Die Tatsache, dass wir im Zusammenhang mit dem WKI nur über Schlieffen-Plan und offensive Gedankenspiele reden, bedeutet nicht, dass es nur offensive Gedankenspiele gab. Die Militärs hatten mit Sicherheit auch strategische Konzepte ausgearbeitet, wie sie sich gegen einen Angriff Frankreichs hätten verteidigen können. Ebenso, wie die Franzosen trotz des vermeintlichen Primats einer offensiven Kriegführung ganz gut auf die Abwehr eines Angriffs aus dem Osten vorbereitet waren.
Teils, teils. Die "Kaisermanöver" wurden in der Regel mit einem "furiosen" Angriff der Kavallerie als Massenangriff von der Seite beendet, auf der der Kaiser teilnahm. Und diese Seite gewann dann das Manöver, drehbuchmässig.

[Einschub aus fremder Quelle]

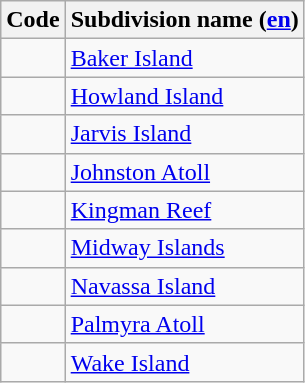
Code [33, 20]
Kingman Reef [184, 210]
Palmyra Atoll [184, 324]
Wake Island [184, 362]
Baker Island [184, 58]
Navassa Island [184, 286]
Johnston Atoll [184, 172]
Subdivision name (en) [184, 20]
Howland Island [184, 96]
Midway Islands [184, 248]
Jarvis Island [184, 134]
Scan for the cell matching the given text and deliver its (X, Y) coordinate at center. 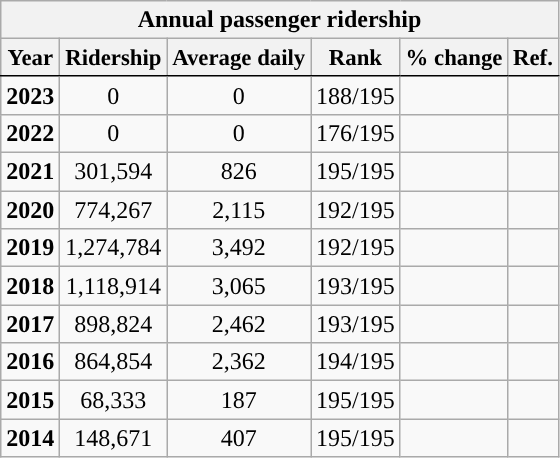
187 (239, 400)
2,462 (239, 324)
2014 (30, 438)
898,824 (114, 324)
Ref. (533, 58)
148,671 (114, 438)
2,115 (239, 210)
194/195 (356, 362)
301,594 (114, 172)
1,118,914 (114, 286)
864,854 (114, 362)
774,267 (114, 210)
1,274,784 (114, 248)
2018 (30, 286)
188/195 (356, 95)
2017 (30, 324)
3,492 (239, 248)
407 (239, 438)
2015 (30, 400)
Ridership (114, 58)
68,333 (114, 400)
2023 (30, 95)
3,065 (239, 286)
2,362 (239, 362)
% change (454, 58)
2019 (30, 248)
826 (239, 172)
Rank (356, 58)
2021 (30, 172)
2022 (30, 133)
2016 (30, 362)
2020 (30, 210)
Year (30, 58)
Average daily (239, 58)
Annual passenger ridership (280, 20)
176/195 (356, 133)
Detect which cell encompasses the target text, then output its [x, y] center coordinate. 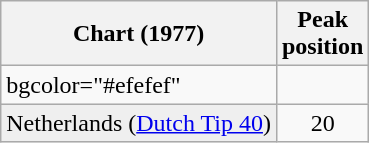
Netherlands (Dutch Tip 40) [139, 123]
20 [322, 123]
Chart (1977) [139, 34]
bgcolor="#efefef" [139, 85]
Peakposition [322, 34]
Return the (X, Y) coordinate for the center point of the cell that contains the specified text.  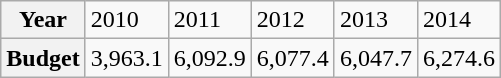
3,963.1 (126, 58)
6,077.4 (292, 58)
Year (43, 20)
2014 (458, 20)
6,047.7 (376, 58)
2011 (210, 20)
2013 (376, 20)
6,092.9 (210, 58)
6,274.6 (458, 58)
Budget (43, 58)
2012 (292, 20)
2010 (126, 20)
Pinpoint the cell where the given text exists, returning its [X, Y] midpoint coordinate. 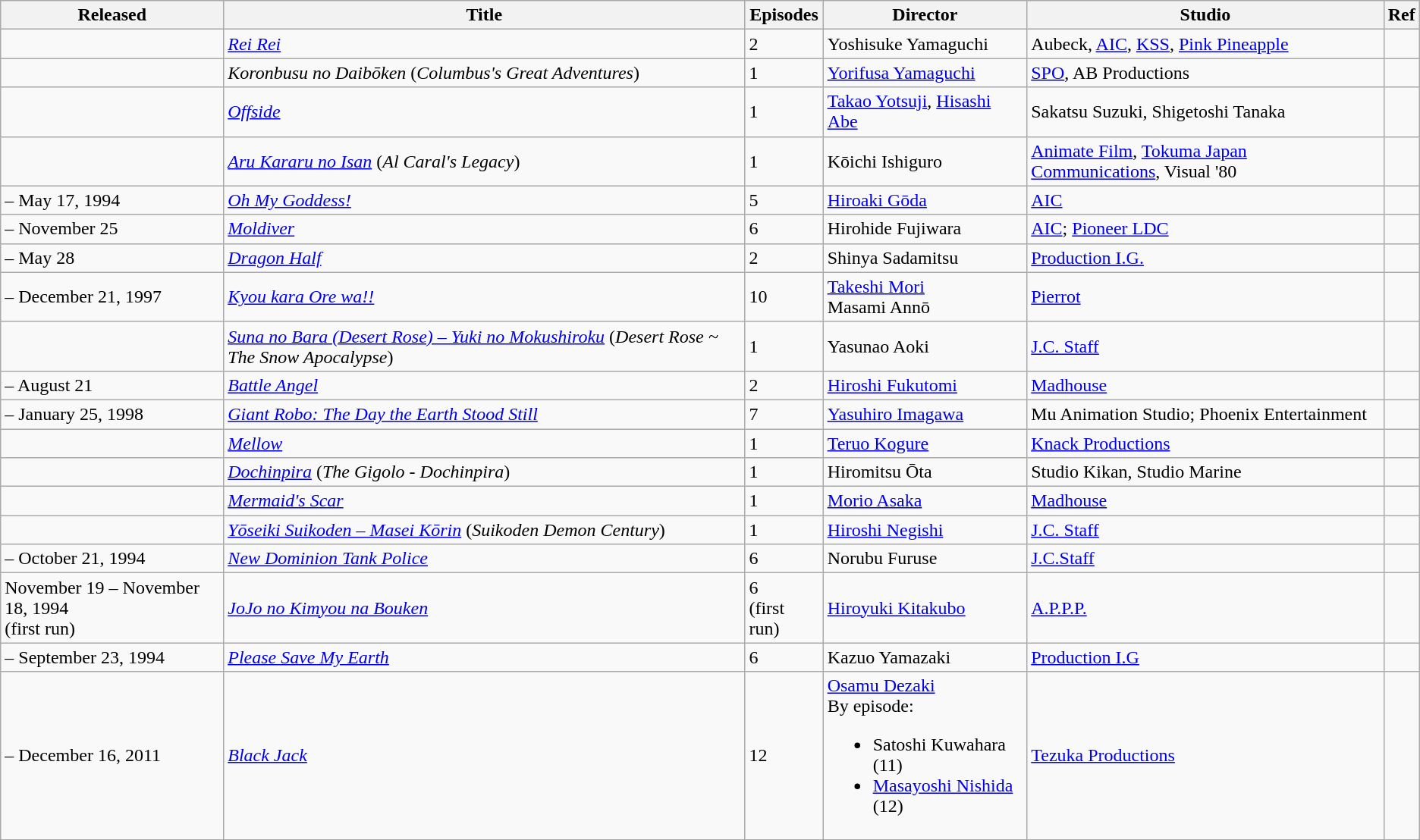
SPO, AB Productions [1205, 73]
Hirohide Fujiwara [925, 229]
Rei Rei [484, 44]
– August 21 [112, 385]
Mellow [484, 444]
Moldiver [484, 229]
Hiroaki Gōda [925, 200]
Aubeck, AIC, KSS, Pink Pineapple [1205, 44]
Production I.G. [1205, 258]
Production I.G [1205, 658]
Director [925, 15]
Studio Kikan, Studio Marine [1205, 473]
Oh My Goddess! [484, 200]
Kōichi Ishiguro [925, 161]
Morio Asaka [925, 501]
Hiroshi Negishi [925, 530]
Please Save My Earth [484, 658]
Black Jack [484, 756]
Animate Film, Tokuma Japan Communications, Visual '80 [1205, 161]
Hiroyuki Kitakubo [925, 608]
Norubu Furuse [925, 559]
Suna no Bara (Desert Rose) – Yuki no Mokushiroku (Desert Rose ~ The Snow Apocalypse) [484, 346]
Pierrot [1205, 297]
Battle Angel [484, 385]
AIC; Pioneer LDC [1205, 229]
Ref [1402, 15]
Teruo Kogure [925, 444]
5 [784, 200]
10 [784, 297]
– May 28 [112, 258]
Mu Animation Studio; Phoenix Entertainment [1205, 414]
Yorifusa Yamaguchi [925, 73]
Hiromitsu Ōta [925, 473]
– September 23, 1994 [112, 658]
A.P.P.P. [1205, 608]
Yoshisuke Yamaguchi [925, 44]
Yasunao Aoki [925, 346]
Episodes [784, 15]
Offside [484, 112]
AIC [1205, 200]
Takao Yotsuji, Hisashi Abe [925, 112]
Dragon Half [484, 258]
– January 25, 1998 [112, 414]
6(first run) [784, 608]
Giant Robo: The Day the Earth Stood Still [484, 414]
Title [484, 15]
Osamu DezakiBy episode:Satoshi Kuwahara (11)Masayoshi Nishida (12) [925, 756]
Hiroshi Fukutomi [925, 385]
12 [784, 756]
– October 21, 1994 [112, 559]
– December 21, 1997 [112, 297]
Dochinpira (The Gigolo - Dochinpira) [484, 473]
Takeshi MoriMasami Annō [925, 297]
November 19 – November 18, 1994(first run) [112, 608]
– December 16, 2011 [112, 756]
Mermaid's Scar [484, 501]
– May 17, 1994 [112, 200]
7 [784, 414]
Knack Productions [1205, 444]
Kazuo Yamazaki [925, 658]
Studio [1205, 15]
Shinya Sadamitsu [925, 258]
New Dominion Tank Police [484, 559]
Koronbusu no Daibōken (Columbus's Great Adventures) [484, 73]
Sakatsu Suzuki, Shigetoshi Tanaka [1205, 112]
Yōseiki Suikoden – Masei Kōrin (Suikoden Demon Century) [484, 530]
Aru Kararu no Isan (Al Caral's Legacy) [484, 161]
Yasuhiro Imagawa [925, 414]
Released [112, 15]
JoJo no Kimyou na Bouken [484, 608]
– November 25 [112, 229]
Kyou kara Ore wa!! [484, 297]
Tezuka Productions [1205, 756]
J.C.Staff [1205, 559]
Determine the [x, y] coordinate at the center of the cell enclosing the given text.  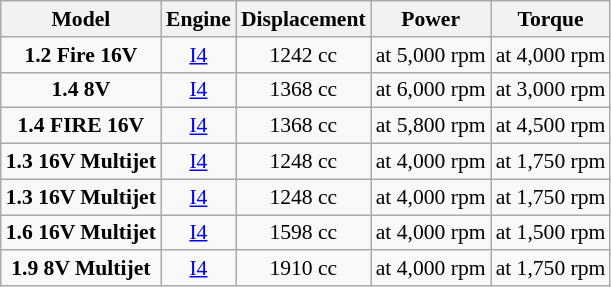
at 5,000 rpm [431, 55]
at 3,000 rpm [551, 90]
1.9 8V Multijet [81, 269]
1.6 16V Multijet [81, 233]
1598 cc [304, 233]
1.4 FIRE 16V [81, 126]
Torque [551, 19]
Engine [198, 19]
1242 cc [304, 55]
1910 cc [304, 269]
at 4,500 rpm [551, 126]
Power [431, 19]
at 6,000 rpm [431, 90]
1.4 8V [81, 90]
Model [81, 19]
Displacement [304, 19]
1.2 Fire 16V [81, 55]
at 1,500 rpm [551, 233]
at 5,800 rpm [431, 126]
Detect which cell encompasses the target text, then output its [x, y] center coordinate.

Ja, in Manövern sieht das sicher unheimlich beeindruckend aus, wenn die Reiterei in donnerndem Angriff die Flanke des "Feindes" aufrollt. Der Kaiser hat sicher mit aller gebotenen Contenance Beifall gespendet. Trotzdem haben die Feldherren schon während der Revolutionskriege erkannt, dass die Reiterei länger lebt, wenn man sie nicht mehr an den Flanken des Heeres aufstellt, sondern HINTER der Infanterie. Jedenfalls so lange, bis die unterlegene Streitmacht sich geschlagen gab und zur Flucht/zum Rückzug antrat. Seit der französichen Revolution wurden die Schlachtfelder von der immer mehr zunehmenden Wirkung des Feuers beherrscht, nicht mehr von der Schnelligkeit der Reiterei.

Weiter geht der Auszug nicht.